One study from 2014:
[https://www.ncbi.nlm.nih.gov/pmc/articles/PMC3565018/](https://www.ncbi.nlm.nih.gov/pmc/articles/PMC3565018/)
This compared non-vegetarians with multiple types of vegetarian diets.

> Conclusion: Vegetarian diets seem to confer protection against cancer.

> Impact: Vegan diet seems to confer lower risk for overall and female-
> specific cancer compared to other dietary patterns.

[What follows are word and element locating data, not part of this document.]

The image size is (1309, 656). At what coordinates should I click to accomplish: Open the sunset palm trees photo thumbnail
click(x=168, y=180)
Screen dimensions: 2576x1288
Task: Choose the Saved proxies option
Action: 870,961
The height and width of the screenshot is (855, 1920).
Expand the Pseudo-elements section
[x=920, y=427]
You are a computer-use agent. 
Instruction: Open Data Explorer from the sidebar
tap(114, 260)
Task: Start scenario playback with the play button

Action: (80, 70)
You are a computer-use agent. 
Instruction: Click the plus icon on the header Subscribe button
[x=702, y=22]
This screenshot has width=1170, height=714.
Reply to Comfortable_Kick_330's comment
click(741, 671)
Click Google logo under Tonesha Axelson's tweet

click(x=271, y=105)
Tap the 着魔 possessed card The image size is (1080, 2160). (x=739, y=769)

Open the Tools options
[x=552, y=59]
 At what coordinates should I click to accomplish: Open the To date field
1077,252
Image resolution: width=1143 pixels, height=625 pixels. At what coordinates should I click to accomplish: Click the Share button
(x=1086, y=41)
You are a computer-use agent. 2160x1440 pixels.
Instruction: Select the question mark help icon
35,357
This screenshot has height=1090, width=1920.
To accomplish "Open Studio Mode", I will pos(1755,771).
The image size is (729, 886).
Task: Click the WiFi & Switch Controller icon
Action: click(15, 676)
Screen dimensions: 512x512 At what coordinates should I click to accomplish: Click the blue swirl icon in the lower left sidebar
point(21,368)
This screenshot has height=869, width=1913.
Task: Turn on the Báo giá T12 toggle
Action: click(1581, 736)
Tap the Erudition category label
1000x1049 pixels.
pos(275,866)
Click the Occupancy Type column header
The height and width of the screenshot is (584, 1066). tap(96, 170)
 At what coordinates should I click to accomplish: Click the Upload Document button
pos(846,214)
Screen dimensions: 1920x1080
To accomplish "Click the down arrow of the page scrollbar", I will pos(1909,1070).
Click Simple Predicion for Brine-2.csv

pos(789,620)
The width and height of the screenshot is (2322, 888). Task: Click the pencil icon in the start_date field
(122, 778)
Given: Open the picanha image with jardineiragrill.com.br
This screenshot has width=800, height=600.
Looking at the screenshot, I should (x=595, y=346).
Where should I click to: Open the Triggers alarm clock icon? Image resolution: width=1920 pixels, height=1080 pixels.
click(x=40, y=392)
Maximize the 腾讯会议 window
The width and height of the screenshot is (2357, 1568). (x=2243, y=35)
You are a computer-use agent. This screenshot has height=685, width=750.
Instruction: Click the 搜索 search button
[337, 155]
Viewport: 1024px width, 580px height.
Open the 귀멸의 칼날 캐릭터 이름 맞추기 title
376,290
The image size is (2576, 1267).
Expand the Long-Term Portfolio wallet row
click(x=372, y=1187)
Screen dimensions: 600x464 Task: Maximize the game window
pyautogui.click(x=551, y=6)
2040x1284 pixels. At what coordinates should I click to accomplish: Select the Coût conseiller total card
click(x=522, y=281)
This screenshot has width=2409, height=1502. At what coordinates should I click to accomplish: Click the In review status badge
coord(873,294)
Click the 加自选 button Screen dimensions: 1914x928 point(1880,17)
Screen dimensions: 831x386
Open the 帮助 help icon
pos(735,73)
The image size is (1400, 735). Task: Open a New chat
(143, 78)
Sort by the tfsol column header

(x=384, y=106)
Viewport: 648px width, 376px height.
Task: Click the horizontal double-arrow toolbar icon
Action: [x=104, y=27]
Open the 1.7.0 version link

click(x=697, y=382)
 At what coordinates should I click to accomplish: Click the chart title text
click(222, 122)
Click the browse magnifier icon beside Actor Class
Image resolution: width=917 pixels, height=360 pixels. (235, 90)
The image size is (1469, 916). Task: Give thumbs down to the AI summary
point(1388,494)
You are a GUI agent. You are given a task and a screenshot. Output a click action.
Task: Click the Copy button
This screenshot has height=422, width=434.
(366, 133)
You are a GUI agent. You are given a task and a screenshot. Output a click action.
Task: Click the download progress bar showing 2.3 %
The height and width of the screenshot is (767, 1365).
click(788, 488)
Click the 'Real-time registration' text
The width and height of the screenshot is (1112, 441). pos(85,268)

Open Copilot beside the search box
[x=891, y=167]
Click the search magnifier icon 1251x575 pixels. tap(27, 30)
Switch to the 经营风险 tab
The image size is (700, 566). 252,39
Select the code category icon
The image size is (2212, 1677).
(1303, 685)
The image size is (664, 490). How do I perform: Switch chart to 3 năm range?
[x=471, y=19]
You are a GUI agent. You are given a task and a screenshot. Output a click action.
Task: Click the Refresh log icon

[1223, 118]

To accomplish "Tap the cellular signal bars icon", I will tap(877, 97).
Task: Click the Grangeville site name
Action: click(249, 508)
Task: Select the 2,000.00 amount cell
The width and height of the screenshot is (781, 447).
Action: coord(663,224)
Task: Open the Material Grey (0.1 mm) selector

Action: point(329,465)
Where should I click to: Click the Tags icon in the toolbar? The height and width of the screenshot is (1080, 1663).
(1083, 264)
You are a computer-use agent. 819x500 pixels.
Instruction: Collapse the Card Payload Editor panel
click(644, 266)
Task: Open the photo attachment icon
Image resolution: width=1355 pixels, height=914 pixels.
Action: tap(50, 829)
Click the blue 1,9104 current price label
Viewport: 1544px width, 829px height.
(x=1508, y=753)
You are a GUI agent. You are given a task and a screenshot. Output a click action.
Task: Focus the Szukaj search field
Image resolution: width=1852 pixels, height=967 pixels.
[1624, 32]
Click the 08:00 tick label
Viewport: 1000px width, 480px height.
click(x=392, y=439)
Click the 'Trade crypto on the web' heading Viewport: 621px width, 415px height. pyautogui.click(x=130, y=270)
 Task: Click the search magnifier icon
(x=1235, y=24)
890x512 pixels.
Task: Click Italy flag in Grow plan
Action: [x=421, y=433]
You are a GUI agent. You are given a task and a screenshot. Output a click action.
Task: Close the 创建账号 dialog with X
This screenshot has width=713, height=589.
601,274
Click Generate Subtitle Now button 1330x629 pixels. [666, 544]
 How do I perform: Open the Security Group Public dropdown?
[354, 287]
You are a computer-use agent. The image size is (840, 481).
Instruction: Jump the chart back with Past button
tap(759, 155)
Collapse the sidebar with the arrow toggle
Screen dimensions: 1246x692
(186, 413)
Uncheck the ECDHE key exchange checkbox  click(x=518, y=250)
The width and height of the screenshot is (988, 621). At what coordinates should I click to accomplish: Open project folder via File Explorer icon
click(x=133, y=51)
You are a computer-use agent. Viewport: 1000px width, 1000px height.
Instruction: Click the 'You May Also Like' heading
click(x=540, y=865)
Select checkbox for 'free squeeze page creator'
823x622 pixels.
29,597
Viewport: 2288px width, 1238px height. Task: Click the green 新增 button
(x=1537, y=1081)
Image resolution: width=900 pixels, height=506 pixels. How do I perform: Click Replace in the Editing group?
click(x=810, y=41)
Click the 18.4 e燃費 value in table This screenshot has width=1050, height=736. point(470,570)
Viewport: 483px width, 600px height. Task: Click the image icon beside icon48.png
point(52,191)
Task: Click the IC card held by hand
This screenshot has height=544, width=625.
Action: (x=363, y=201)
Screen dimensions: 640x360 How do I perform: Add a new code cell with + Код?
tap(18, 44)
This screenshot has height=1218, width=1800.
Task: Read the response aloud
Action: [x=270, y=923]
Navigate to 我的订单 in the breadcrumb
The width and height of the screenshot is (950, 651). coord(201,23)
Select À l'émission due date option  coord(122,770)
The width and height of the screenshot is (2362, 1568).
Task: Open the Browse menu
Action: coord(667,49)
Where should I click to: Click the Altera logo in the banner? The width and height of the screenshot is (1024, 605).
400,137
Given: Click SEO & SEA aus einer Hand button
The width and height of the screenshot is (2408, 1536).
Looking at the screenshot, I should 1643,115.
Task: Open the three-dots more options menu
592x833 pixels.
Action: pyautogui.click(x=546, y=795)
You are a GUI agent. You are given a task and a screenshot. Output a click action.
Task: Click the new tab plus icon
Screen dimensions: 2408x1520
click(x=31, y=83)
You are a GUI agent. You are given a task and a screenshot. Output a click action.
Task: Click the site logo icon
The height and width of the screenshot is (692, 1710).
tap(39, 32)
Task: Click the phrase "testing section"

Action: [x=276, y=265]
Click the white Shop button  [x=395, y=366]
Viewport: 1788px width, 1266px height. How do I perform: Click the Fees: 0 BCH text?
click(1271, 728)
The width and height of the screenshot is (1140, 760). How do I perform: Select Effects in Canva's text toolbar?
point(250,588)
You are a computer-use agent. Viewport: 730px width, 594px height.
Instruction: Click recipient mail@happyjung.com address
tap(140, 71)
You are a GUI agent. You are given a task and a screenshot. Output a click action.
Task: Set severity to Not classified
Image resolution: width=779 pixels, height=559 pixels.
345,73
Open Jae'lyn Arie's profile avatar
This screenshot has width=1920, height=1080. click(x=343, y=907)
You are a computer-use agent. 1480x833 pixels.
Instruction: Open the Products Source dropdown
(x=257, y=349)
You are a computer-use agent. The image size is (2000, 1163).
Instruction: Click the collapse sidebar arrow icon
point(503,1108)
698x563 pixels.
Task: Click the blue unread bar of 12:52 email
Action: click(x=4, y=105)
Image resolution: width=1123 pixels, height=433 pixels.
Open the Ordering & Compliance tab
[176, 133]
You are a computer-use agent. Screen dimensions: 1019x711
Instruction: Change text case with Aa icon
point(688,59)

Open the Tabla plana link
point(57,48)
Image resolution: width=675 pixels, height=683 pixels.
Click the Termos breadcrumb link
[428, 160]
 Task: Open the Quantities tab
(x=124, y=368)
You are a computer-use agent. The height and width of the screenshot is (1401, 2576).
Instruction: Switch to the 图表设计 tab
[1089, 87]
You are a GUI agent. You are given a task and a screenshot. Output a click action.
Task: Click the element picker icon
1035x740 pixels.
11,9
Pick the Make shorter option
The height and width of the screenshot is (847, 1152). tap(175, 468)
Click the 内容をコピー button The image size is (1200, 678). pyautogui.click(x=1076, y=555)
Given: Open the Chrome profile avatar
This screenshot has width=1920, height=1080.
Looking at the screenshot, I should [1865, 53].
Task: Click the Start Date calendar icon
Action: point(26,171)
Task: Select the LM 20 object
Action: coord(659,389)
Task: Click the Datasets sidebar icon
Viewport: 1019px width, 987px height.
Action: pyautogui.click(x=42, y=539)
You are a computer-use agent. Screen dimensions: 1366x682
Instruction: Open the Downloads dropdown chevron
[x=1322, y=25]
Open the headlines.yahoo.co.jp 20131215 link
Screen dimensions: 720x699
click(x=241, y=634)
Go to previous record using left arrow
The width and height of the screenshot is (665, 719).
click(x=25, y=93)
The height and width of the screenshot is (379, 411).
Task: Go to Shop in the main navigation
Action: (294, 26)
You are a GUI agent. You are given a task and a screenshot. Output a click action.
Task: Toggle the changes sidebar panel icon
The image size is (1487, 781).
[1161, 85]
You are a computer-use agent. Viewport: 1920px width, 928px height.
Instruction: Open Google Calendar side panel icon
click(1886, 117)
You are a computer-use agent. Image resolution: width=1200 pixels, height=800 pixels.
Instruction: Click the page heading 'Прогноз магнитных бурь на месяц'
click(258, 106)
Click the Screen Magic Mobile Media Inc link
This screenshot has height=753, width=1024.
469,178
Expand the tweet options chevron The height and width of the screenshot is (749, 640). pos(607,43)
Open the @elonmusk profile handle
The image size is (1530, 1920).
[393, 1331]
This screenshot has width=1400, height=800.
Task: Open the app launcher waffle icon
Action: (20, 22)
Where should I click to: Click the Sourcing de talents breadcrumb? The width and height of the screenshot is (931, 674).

The lacto-ovo-vegetarian
> diets seem to confer protection from cancers of the gastrointestinal tract.

A more recent perspective on the topic of diet as a cancer risk:
[https://www.tandfonline.com/doi/full/10.1080/01635581.2017.1...](https://www.tandfonline.com/doi/full/10.1080/01635581.2017.1339094)

> Abstract: The role that nutrition plays in cancer development and treatment
> has received considerable attention in recent decades, but it still
> engenders considerable controversy. Within the cancer research and
> especially the clinical community, for example, nutritional factors are
> considered to play, at best, a secondary role. The role of nutrition in
> cancer development was noted by authorities as far back as the early 1800s,
> generally under the theory that cancer is "constitutional" in its origin,
> implying a complex, multifactorial, multistage etiology. Opponents of this
> idea insisted, rather vigorously, that cancer is a local unifactorial
> disease, best treated through surgery, with little attention paid to the
> etiology and possible prevention of cancer. This "local" theory, developed
> during the late 1700s and early 1800s, gradually included, in the late 1800s
> and early 1900s, chemotherapy and radiotherapy as treatment modalities,
> which now remain, along with surgery, as the basis of present-day cancer
> treatment. This highly reductionist paradigm left in its wake unfortunate
> consequences for the present day, which is the subject of this perspective.

(I am citing the second publication only in defense of my original comment,
for future reference. In retrospect, when discussing health benefits of diet,
I should have used the term whole food plant based diet instead of vegan to
avoid the baggage that term carries.)